Услышав телефонный звонок, я был в полной уверенности, что это Астрид. Но это была Роза, которая позвонила, чтобы осведомиться, к какому часу им приходить. Я совершенно забыл о том, что на прошлой неделе мы пригласили дочь и ее возлюбленного на обед. Она говорила, как воспитанная светская дама, которая старается приехать точно в назначенный час, а не как та капризная, нетерпеливая девчушка, которую я, по очереди с ее матерью, кормил кашей с молоком, сосисками, а иногда какими-нибудь экзотическими индонезийскими блюдами.
Я попытался написать несколько страниц о скрытном voyeur[1]Сезанна, но после каждой фразы отвлекался, думая о том, как я объясню гостям отсутствие Астрид. Впрочем, Роза меня опередила. Во время закуски она лукаво сощурила глаза и заметила, что мама сейчас, наверное, сидит у Гуниллы в шхерах и снимает с меня стружку так же усердно, как она сдирала кожуру с десяти кило раков, которые наверняка будут у них сегодня к обеду. Глаза у Розы узкие и лукавые, как у ее матери, а уголки рта изгибаются так же, как у Астрид, в чувственной, а подчас довольно злой усмешке, вот как в этот момент, когда она заулыбалась при виде моего наверняка поглупевшего от растерянности лица. Я выразил сожаление, что не приготовил к закуске раков, но она лишь усмехнулась и погладила мою щеку чуть снисходительным, успокаивающим жестом.
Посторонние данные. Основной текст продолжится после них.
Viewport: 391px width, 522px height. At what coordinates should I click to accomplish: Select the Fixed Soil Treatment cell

Гунилла — дама с лесбийскими наклонностями, детский психиатр из Стокгольма с крашеными волосами цвета меди, и я никогда не был в восторге ни от нее, ни от ее необъятной ширины платьев из набивной материи, ни от ее голистского острова в шхерах, с удобствами во дворе, с керосиновыми лампами, ни от ее янтарных бус, громадных, как булыжники, хотя она знакома с Астрид еще с тех пор, как та была замужем за отцом Симона, а скорее всего, именно поэтому. Когда Роза и ее возлюбленный ушли, я нашел номер телефона Гуниллы в Стокгольме. Возможно, Астрид и впрямь поехала к своей старой подруге, которую, как ей было известно, я не выносил. Быть может, именно поэтому она и не сказала мне, куда отправляется. Я так и не мог понять, успокаивает ли меня эта мысль, и, пожалуй, почувствовал даже облегчение, когда услышал, до какой степени изумлена Гунилла, ответившая на мой звонок. Я даже уловил легкий оттенок злорадства в ее голосе. Мне стало ясно, что она понятия не имела об отъезде Астрид, хотя они звонили друг другу по меньшей мере дважды в неделю и всякий раз болтали по часу.